The notice is now injected in via common.js. The notice has long been injected using javascript in order to avoid its text showing up in Google, but now that it is added via common JS we have a lot more flexibility in doing things like randomization with no worries about caching interaction. We can also adjust the link so that each different message uses a slightly different URL to reach the fundraising page, this way we could look at the logs and see which message is most effective. I'd also recommend that rather than showing a different one every day, we instead show all of them to different users and have the permutation change daily. That is, today you see message 1, I see message 2.. tomorrow I see 1 and I see 2. This will get us faster data on the messages, and it avoids the issue of some messages under-performing based on getting a bad day of the week. We could also just make the display purely random.

I propose we start with these messages:

Any support or objections to those options? I think they are mostly similar in character to the current notice, so they should be good starting points. --Gmaxwell 21:36, 2 September 2007 (UTC)

Sounds good, let's do it.
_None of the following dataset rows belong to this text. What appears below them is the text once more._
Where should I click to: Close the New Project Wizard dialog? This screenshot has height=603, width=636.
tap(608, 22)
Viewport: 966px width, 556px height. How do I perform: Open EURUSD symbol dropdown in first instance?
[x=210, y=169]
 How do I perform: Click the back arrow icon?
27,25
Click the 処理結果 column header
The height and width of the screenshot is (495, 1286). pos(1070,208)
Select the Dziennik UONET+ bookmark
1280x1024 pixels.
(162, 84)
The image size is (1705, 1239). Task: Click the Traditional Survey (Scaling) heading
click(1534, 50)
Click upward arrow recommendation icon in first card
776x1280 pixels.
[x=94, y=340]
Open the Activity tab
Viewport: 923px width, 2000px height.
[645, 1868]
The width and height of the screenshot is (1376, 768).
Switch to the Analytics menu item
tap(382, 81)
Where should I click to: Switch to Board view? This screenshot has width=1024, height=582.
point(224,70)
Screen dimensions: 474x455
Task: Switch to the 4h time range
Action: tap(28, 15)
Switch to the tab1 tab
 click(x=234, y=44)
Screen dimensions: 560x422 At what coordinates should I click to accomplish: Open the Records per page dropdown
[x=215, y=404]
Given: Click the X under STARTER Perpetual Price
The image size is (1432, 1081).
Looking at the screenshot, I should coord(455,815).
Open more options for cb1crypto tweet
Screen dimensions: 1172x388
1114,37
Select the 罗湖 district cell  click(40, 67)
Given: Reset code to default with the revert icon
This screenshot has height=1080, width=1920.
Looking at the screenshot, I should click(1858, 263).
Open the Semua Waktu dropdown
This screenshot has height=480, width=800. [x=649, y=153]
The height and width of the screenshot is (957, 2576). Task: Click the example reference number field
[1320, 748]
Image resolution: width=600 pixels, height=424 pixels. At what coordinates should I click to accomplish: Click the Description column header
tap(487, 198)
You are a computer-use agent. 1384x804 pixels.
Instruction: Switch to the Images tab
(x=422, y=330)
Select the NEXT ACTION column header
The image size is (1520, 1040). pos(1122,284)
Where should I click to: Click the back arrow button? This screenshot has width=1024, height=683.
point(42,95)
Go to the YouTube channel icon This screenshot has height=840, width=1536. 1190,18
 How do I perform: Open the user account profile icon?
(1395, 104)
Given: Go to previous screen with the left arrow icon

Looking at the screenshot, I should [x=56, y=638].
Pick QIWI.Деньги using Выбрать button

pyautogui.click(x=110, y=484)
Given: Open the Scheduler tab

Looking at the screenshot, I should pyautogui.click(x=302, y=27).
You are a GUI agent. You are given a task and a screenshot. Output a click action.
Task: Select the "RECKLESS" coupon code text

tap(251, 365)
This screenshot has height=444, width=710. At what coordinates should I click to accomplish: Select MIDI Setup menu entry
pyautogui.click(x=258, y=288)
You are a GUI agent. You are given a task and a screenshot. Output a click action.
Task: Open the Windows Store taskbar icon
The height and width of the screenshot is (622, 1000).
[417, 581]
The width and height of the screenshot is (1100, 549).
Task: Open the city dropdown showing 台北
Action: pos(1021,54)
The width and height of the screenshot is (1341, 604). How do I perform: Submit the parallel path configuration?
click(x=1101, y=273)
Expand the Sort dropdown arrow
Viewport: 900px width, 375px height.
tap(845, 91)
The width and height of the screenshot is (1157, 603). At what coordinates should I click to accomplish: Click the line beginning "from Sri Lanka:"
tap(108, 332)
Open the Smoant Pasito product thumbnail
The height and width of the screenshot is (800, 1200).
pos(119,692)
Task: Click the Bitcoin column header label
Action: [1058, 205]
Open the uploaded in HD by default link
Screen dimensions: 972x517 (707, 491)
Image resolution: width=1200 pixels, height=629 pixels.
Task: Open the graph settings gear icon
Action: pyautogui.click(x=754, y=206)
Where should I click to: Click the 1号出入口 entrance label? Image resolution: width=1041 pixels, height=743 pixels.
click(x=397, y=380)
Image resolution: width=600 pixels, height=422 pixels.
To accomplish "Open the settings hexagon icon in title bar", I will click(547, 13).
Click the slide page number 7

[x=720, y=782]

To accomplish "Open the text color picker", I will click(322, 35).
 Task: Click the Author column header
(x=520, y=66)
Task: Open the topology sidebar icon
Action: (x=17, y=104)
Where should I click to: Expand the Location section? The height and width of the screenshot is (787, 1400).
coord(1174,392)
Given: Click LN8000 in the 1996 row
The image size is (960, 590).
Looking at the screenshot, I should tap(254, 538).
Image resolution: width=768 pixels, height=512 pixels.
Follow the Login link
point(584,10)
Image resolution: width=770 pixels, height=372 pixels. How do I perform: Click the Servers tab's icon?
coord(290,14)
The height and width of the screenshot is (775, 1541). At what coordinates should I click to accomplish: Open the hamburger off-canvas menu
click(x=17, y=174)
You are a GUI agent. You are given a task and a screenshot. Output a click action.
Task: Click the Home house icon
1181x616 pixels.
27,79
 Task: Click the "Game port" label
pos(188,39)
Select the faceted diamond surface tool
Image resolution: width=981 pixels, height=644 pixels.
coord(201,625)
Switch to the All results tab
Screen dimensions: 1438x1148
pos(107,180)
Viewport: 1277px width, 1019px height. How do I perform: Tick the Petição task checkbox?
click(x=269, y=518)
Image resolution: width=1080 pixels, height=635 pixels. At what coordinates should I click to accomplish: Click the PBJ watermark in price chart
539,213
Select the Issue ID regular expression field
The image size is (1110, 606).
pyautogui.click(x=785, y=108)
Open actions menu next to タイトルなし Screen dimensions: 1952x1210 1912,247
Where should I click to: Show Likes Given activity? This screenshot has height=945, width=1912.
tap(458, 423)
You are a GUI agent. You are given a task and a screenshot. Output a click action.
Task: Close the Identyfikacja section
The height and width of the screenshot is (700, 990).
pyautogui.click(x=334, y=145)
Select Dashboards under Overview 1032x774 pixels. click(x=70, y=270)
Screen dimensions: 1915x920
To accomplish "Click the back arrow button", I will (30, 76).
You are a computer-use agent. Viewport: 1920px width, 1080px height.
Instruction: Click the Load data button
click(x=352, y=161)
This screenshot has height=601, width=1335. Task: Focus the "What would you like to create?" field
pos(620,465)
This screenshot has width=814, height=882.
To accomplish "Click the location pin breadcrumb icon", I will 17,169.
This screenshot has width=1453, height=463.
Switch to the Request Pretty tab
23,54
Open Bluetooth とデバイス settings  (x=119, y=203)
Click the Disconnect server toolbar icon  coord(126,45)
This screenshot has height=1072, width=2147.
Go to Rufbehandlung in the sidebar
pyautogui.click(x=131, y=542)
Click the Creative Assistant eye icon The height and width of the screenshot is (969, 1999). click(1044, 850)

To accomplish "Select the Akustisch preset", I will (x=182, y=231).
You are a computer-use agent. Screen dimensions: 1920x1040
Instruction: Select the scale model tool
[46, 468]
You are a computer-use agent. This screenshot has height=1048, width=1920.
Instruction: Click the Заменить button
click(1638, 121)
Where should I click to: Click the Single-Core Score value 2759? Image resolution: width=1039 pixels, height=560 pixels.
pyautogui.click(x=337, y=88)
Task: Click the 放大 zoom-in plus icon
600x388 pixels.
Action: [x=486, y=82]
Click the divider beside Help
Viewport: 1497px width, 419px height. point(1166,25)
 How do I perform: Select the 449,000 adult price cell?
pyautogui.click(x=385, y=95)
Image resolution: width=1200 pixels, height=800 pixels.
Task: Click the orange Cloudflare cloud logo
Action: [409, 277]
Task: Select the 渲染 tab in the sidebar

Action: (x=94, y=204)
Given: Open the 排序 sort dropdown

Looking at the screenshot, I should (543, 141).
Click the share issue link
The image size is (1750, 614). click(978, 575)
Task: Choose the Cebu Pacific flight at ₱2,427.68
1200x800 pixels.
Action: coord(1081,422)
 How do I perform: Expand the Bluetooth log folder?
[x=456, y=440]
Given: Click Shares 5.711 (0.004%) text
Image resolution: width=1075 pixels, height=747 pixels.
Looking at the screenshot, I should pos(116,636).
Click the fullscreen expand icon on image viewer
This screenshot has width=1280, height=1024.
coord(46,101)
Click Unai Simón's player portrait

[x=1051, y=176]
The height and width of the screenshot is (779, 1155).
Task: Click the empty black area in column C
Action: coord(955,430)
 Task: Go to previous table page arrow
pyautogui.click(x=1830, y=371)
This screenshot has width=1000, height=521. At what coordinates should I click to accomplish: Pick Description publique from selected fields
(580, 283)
It shouldn't be too hard to come up with even more variant forms of the same basic message. --Cyde Weys 22:23, 2 September 2007 (UTC)

  • I'll jump on the great idea bandwagon and say.... it's a great idea. Wizardman 22:45, 2 September 2007 (UTC)
  • Obviously couldn't hurt, but needs to stay on topic as well. Jmlk17 22:46, 2 September 2007 (UTC)
  • Yes - let's do this to get the system up and running. Fresh messages can always be added as needed later. --mav 22:59, 2 September 2007 (UTC)
Y Done Feedback anyone? —METS501 (talk) 01:21, 3 September 2007 (UTC)
Probably not the feedback you expected, but I think preliminary testing should be done in one's monobook.js, not "live" in global Common.js ∴ Alex Smotrov 03:39, 3 September 2007 (UTC)
I definitely agree. But unfortunately I had tested it with GreaseMonkey, it had worked, and then when I went to add it to common.js I made a couple of superficial changes which I then made errors adding :-) Sorry. —METS501 (talk) 04:57, 3 September 2007 (UTC)
Wow - seems to work really well. Is there a limit to the number of possible messages? Is it randomized? Would it be possible to track click throughs to measure the effectiveness of each message? --mav 05:58, 3 September 2007 (UTC)
Yep, it's 100% random which message is displayed. I think Mindspillage is setting up some way of tracking click-throughs; I'll let her report on that though. —METS501 (talk) 06:12, 3 September 2007 (UTC)
No limit to the number of messages. We will be able to get some data on which messages are being clicked, yes. --Gmaxwell 06:38, 3 September 2007 (UTC)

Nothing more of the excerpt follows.